YOUR ASSIGNMENT
Reproduce word for word the line holding "You are a GUI" and all lines after it in the data, through the end, leaving out pictures.

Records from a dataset

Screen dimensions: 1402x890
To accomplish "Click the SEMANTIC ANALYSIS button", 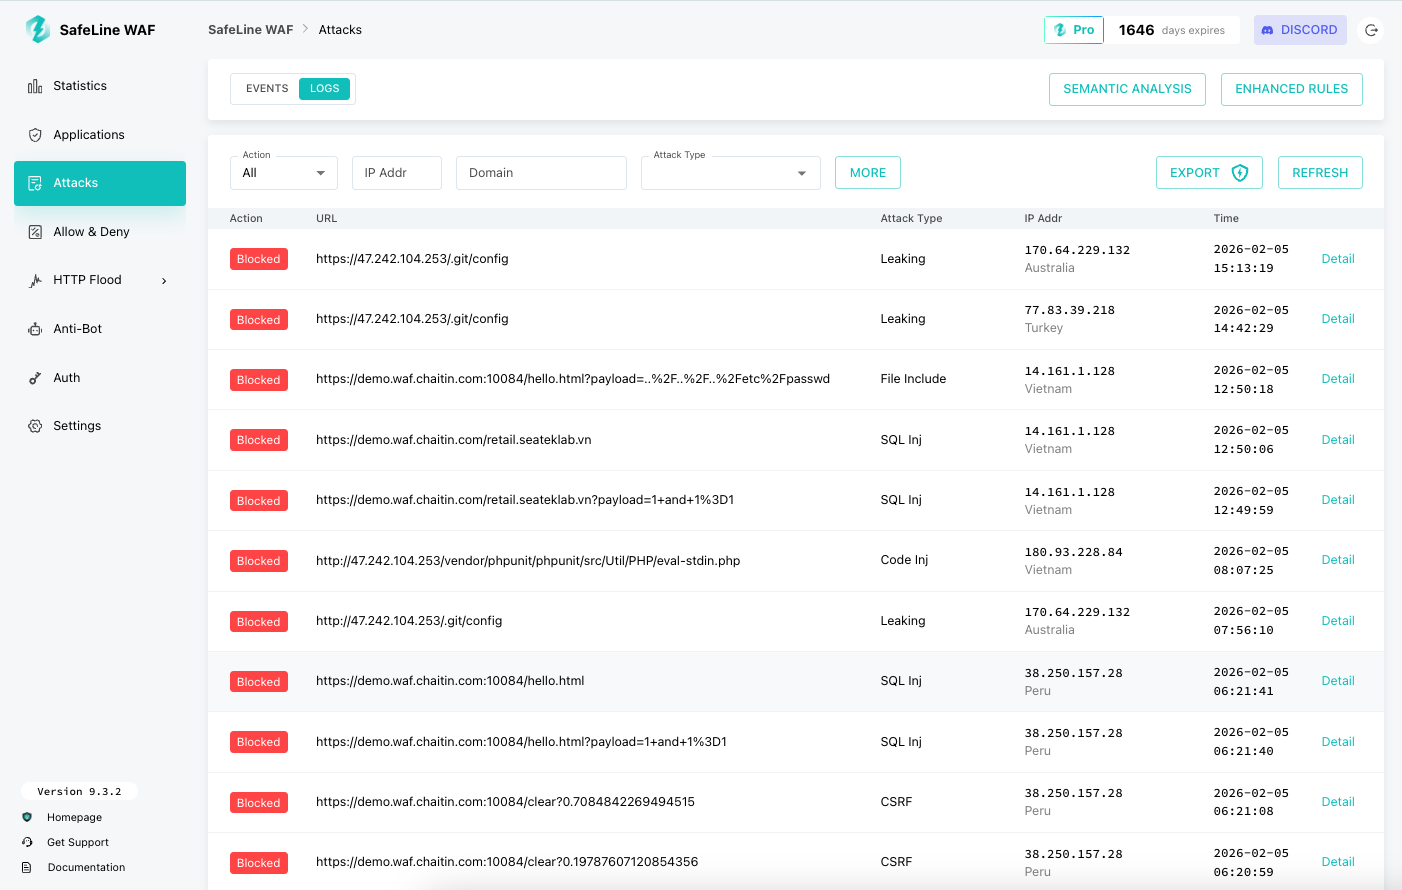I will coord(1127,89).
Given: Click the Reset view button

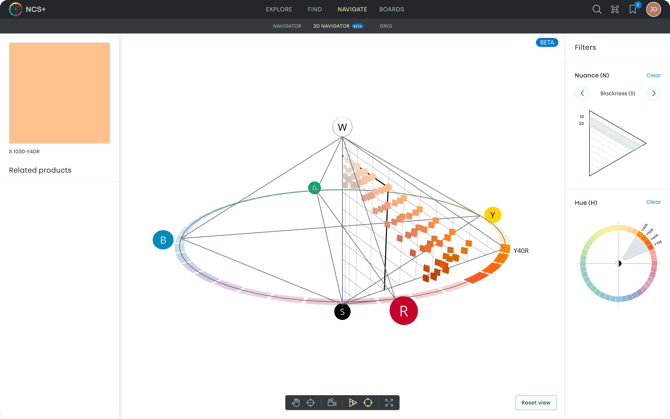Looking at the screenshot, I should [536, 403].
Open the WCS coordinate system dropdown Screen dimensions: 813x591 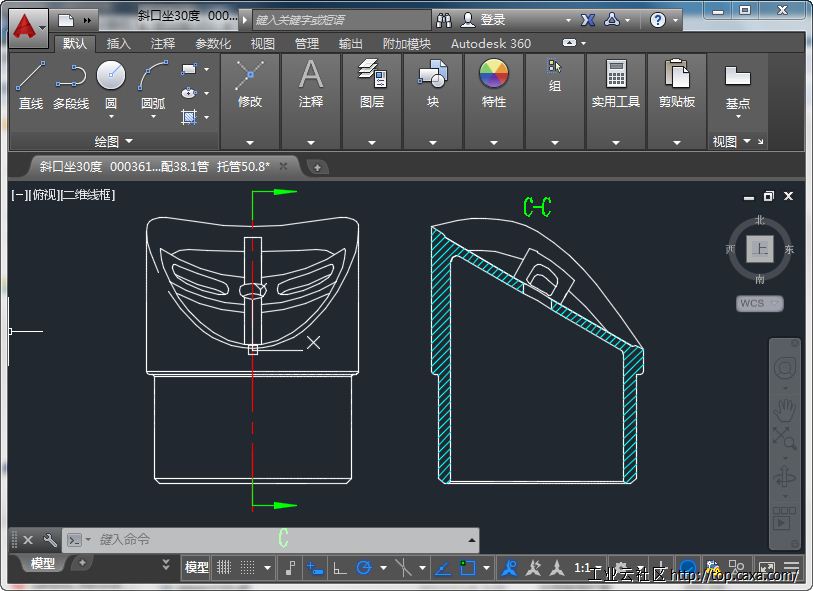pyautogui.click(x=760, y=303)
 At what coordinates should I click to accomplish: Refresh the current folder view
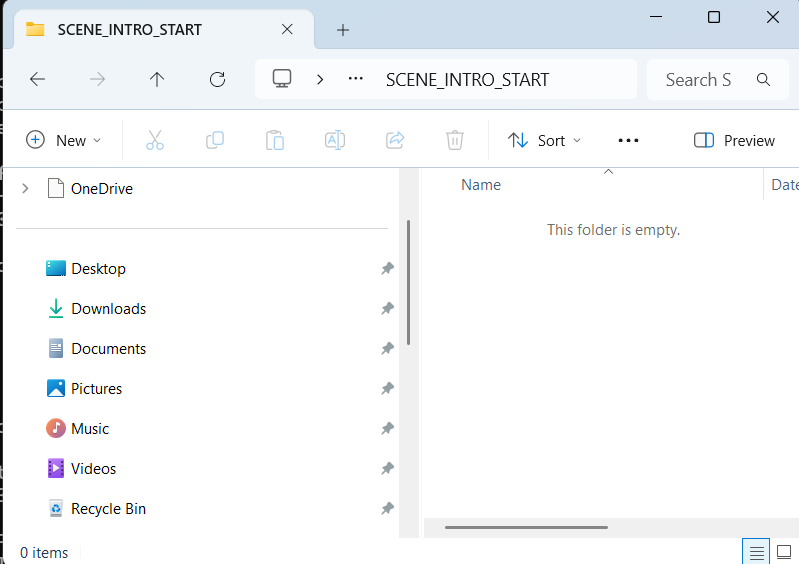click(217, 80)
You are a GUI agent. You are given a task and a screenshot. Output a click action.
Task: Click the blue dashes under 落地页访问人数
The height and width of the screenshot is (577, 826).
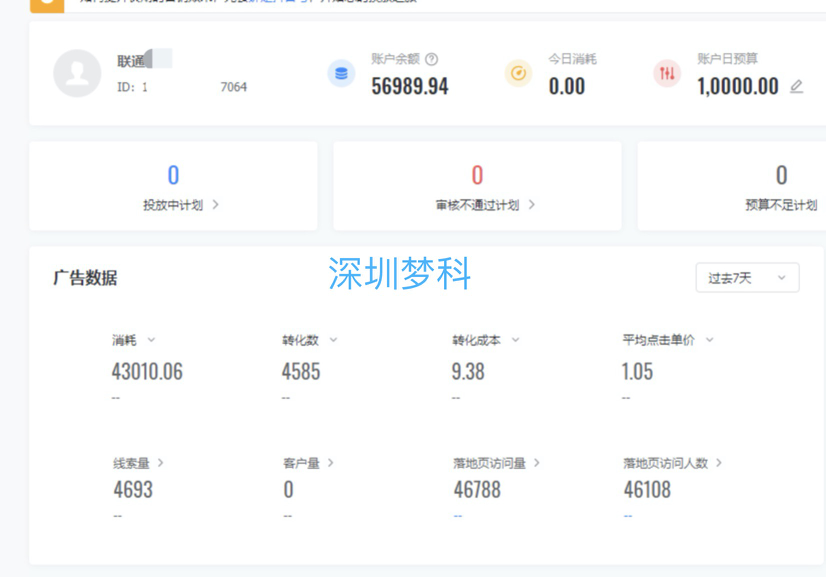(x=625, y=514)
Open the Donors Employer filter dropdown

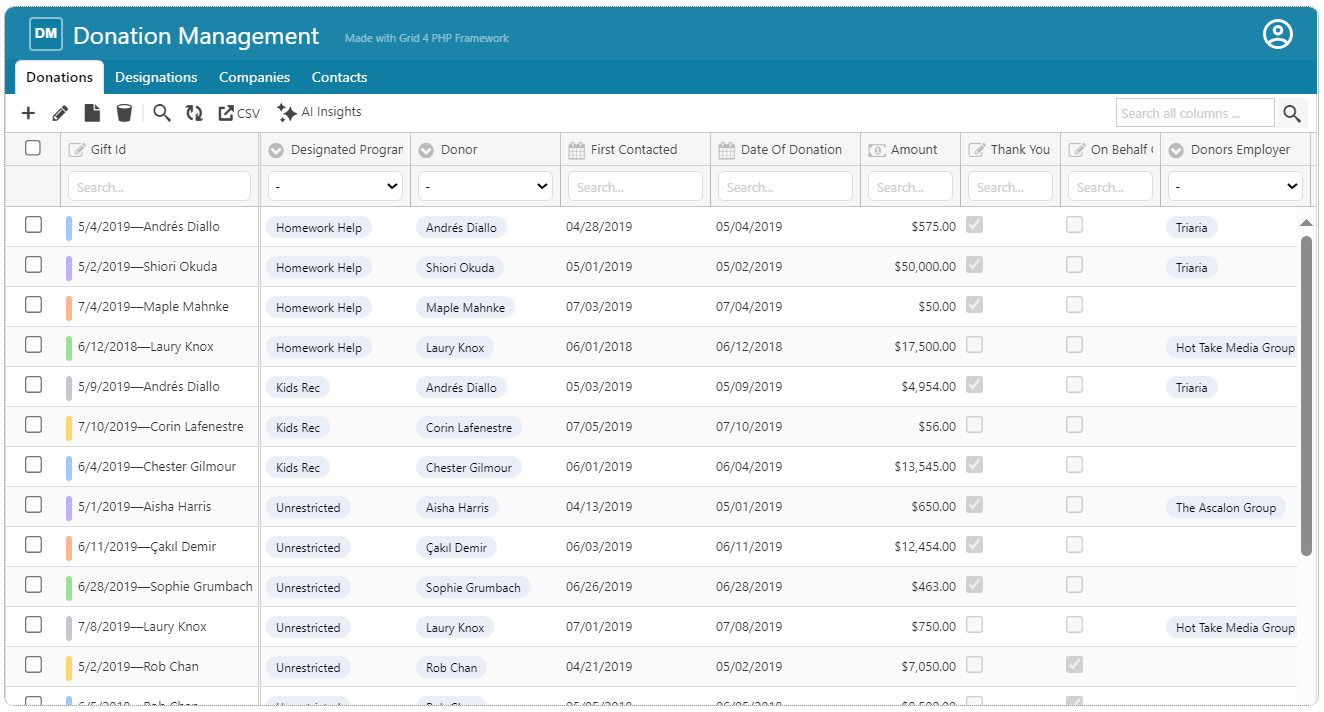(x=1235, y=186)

SOLUTION TO THE EXERCISE
You are a GUI agent. You are given a task and a screenshot. Output a click action.
Task: Click the blue dashes under 落地页访问人数
The height and width of the screenshot is (577, 826).
(x=625, y=514)
Open the Donors Employer filter dropdown

(x=1235, y=186)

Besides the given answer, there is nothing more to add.